Journal de campagne Verdun: L’ossuaire de Douaumont.

Mercredi 14 septembre 2016

Notre retour à L’ossuaire de Douaumont.

Lever de bonne heure et de bonne humeur, frustration de la veille un tantinet émoussée.

Mission:  tenter de retrouver les traces de l’un des grands-pères “tué à l’ennemi”. Son acte de décès indiquait qu’il était tombé dans les environs de Douaumont. 

Cette fois le lieu était ouvert et une cohorte mêlant collégiens, lycéens, anciens combattants et visiteurs arpentaient l’ossuaire et le cimetière de croix blanches.

Les murs sur lesquels sont gravés des milliers de noms ne nous livrèrent pas de message. Comment s’y retrouver? Point de Gardes d’honneur comme à Notre Dame de Lorette pour vous renseigner. Pour obtenir des infos sur la sépulture d’un soldat tué au combat, il nous a fallu descendre au sous-sol de la nécropole, dans la boutique! Je n’ai pas pu m’empêcher de ressentir un manque de respect vis à vis des familles sur les traces de leurs morts, qui, soit dit en passant, n’est pas qu’un phénomène de mode mais bel et bien une ré-appropriation personnelle de l’histoire, très éloignée des clichés habituels, une quête de la recherche de l’Humain embarqué dans une folie sans nom, faute de mots. Le besoin de comprendre comment un tel carnage a pu avoir lieu. Et quid de la responsabilité des grands de cette époque? Comment ont-ils réussi à manipuler les pauvres bougres qui allaient au casse-pipe? Tout n’est pas si simple! Je me souviens avoir entendu parler, au cours de mes études, de  La Grosse Bertha des usines Krupp à Essen, et de Renault en France? Demandez-vous toujours à qui profite  le crime. C’est toujours vrai et plus que jamais 😦

A l’ossuaire de Douaumont, informatisation oblige, les noms et sépultures sont répertoriés. Une dame, charmante au demeurant, s’est appliquée à faire les recherches par nous demandées. Le résultat ne fut pas à la hauteur de nos espérances. Le grand-père tué à l’ennemi n’a pas de sépulture répertoriée ,  enseveli  éternellement dans la terre de Lorraine ou dans l’ossuaire ( comme tant d’autres bretons menés à la Grande Boucherie par le Général Nivelle qui dit, je cite “ce que j’en ai consommé comme bretons!”).

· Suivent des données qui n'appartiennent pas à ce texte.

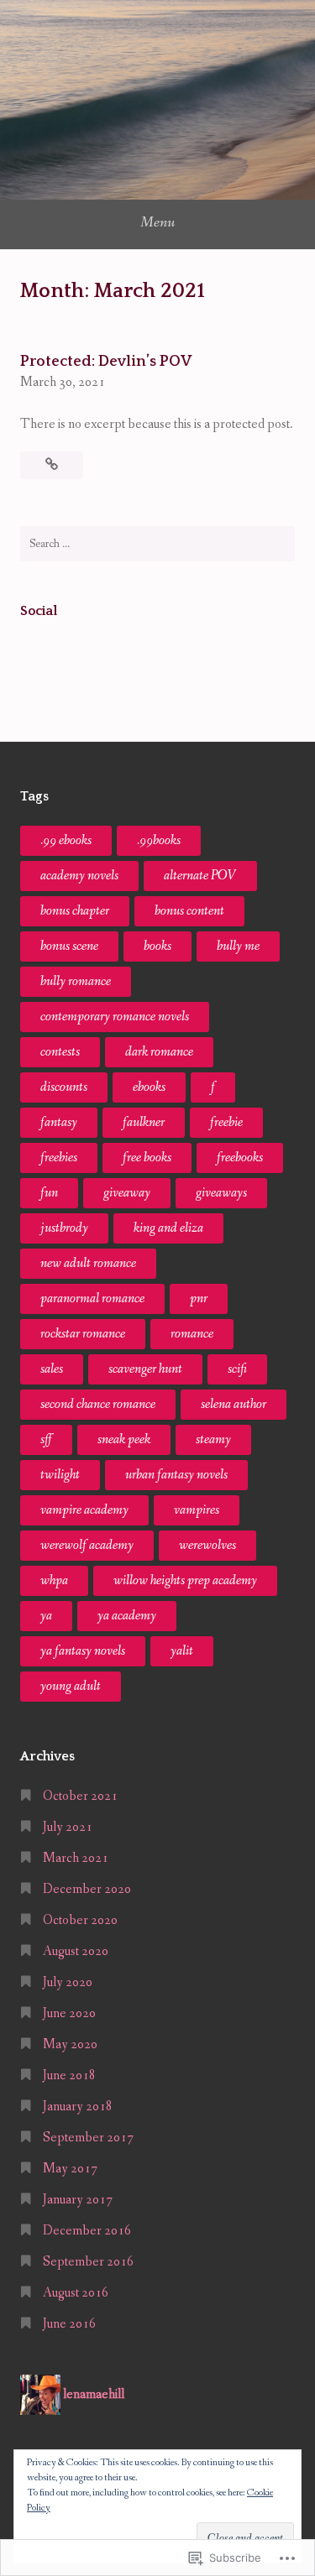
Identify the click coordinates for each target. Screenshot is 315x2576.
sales (51, 1369)
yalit (182, 1651)
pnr (198, 1298)
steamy (213, 1439)
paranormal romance (92, 1298)
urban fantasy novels (176, 1475)
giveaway (126, 1193)
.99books (159, 840)
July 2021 (67, 1827)
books (157, 946)
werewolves (207, 1545)
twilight (60, 1475)
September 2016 (88, 2262)
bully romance (75, 981)
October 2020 (80, 1920)
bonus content (189, 911)
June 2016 (69, 2324)
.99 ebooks (66, 840)
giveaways (221, 1193)
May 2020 (70, 2044)
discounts (63, 1087)
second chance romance (97, 1404)
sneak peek (123, 1439)
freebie (226, 1122)
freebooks (240, 1157)
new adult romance (88, 1263)
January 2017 (78, 2199)
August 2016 (75, 2293)
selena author (233, 1404)
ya (46, 1615)
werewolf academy (87, 1545)
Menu (157, 222)
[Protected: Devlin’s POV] (51, 465)
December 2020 (87, 1889)
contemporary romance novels (114, 1016)
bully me (238, 946)
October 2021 (80, 1796)
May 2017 (70, 2168)
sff (46, 1439)
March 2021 (75, 1858)
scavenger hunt (145, 1369)
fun (49, 1193)
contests (60, 1052)
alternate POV (200, 875)
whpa (54, 1580)
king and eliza (168, 1228)
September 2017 (88, 2137)
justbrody (64, 1228)
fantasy (58, 1122)
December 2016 (87, 2231)
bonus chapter (74, 911)
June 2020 (69, 2013)
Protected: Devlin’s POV (106, 361)
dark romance (159, 1052)
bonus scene (69, 946)
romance (192, 1334)
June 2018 (69, 2075)
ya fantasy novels (82, 1651)
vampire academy (84, 1510)
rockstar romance (82, 1334)
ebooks (149, 1087)
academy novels (79, 875)
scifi (237, 1369)
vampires (196, 1510)
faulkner (144, 1122)
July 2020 (67, 1982)
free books (147, 1157)
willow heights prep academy (185, 1580)
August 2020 (75, 1951)
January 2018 (78, 2106)
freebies (58, 1157)
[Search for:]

Impossible de savoir: ” L’Ossuaire de Douaumont garde en son sein les restes non identifiés de 130 000 hommes, des soldats français et allemands, recueillis sur les champs de bataille dévastés, après 51 mois d’une guerre effroyable, afin de préserver leur souvenir.”

Et puis: “150.000 morts bretons. Un breton mobilisé sur cinq -22% contre 17% pour l’ensemble de la France- n’est pas revenu du front.” 

Des chiffres ahurissants, désespérants!

Amas de squelettes visibles à L'ossuaire de Douaumont. Des vitres on été aménagées à cet effet.
Amas de squelettes visibles au travers de vitres aménagées à cet effet.